_Your task_:
A faithful copy of the data, pictures omitted, is the required answer.

_Data_:
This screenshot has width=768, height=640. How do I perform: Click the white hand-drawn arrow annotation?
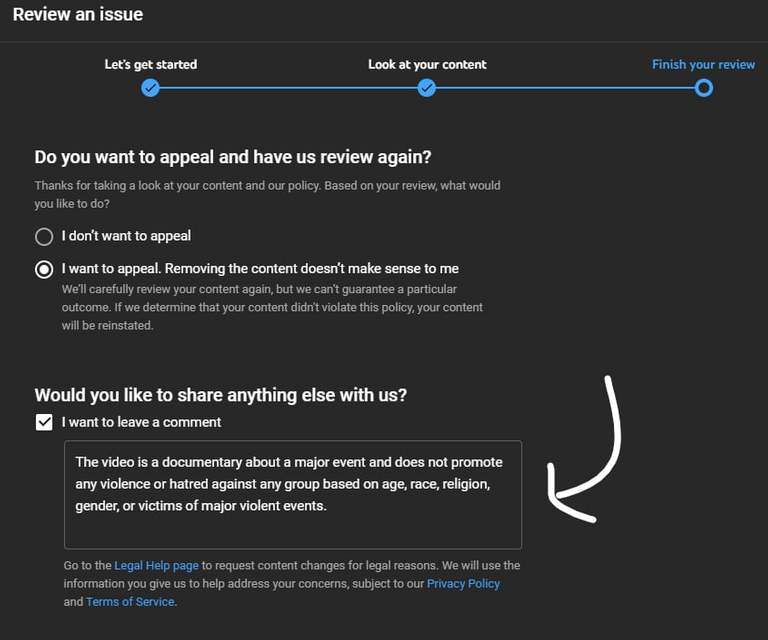pos(584,449)
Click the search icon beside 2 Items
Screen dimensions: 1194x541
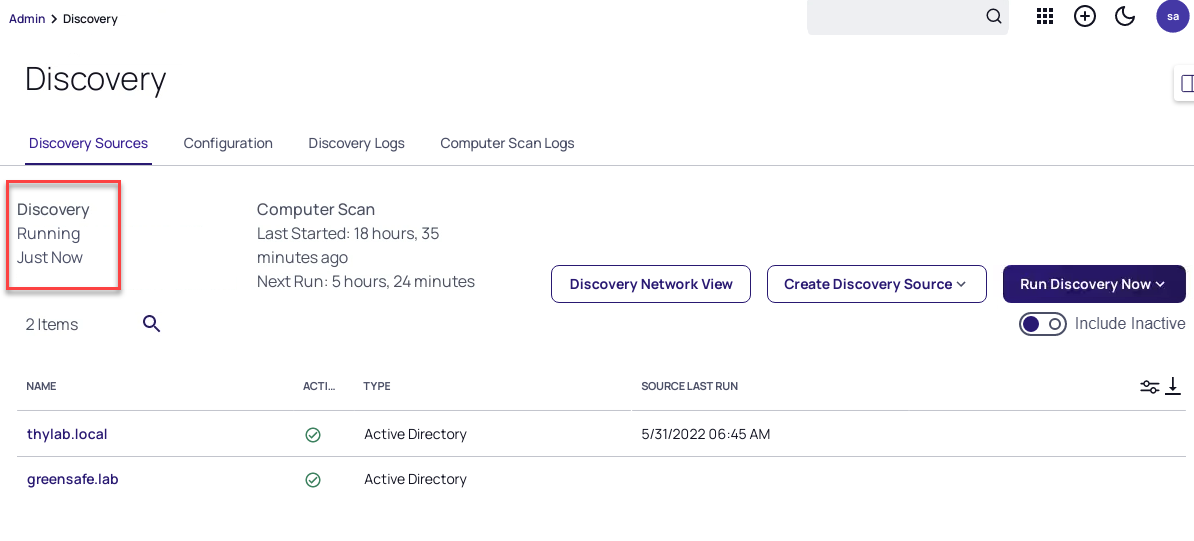pyautogui.click(x=151, y=324)
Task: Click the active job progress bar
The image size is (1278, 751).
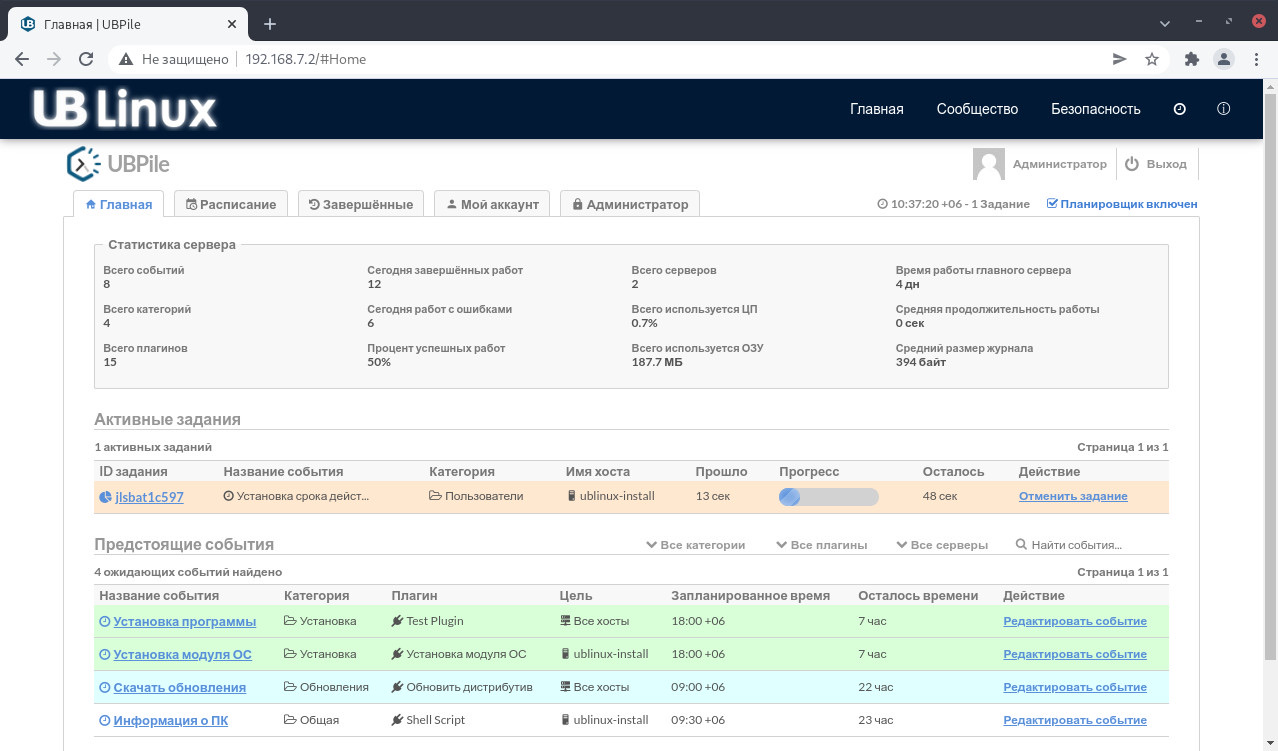Action: coord(828,497)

_Task result_:
This screenshot has width=768, height=640. How do I perform: Click the white hand-drawn arrow annotation?
pos(584,449)
Click the search icon beside 2 Items
Screen dimensions: 1194x541
pyautogui.click(x=151, y=324)
Task: Click the active job progress bar
The image size is (1278, 751).
Action: coord(828,497)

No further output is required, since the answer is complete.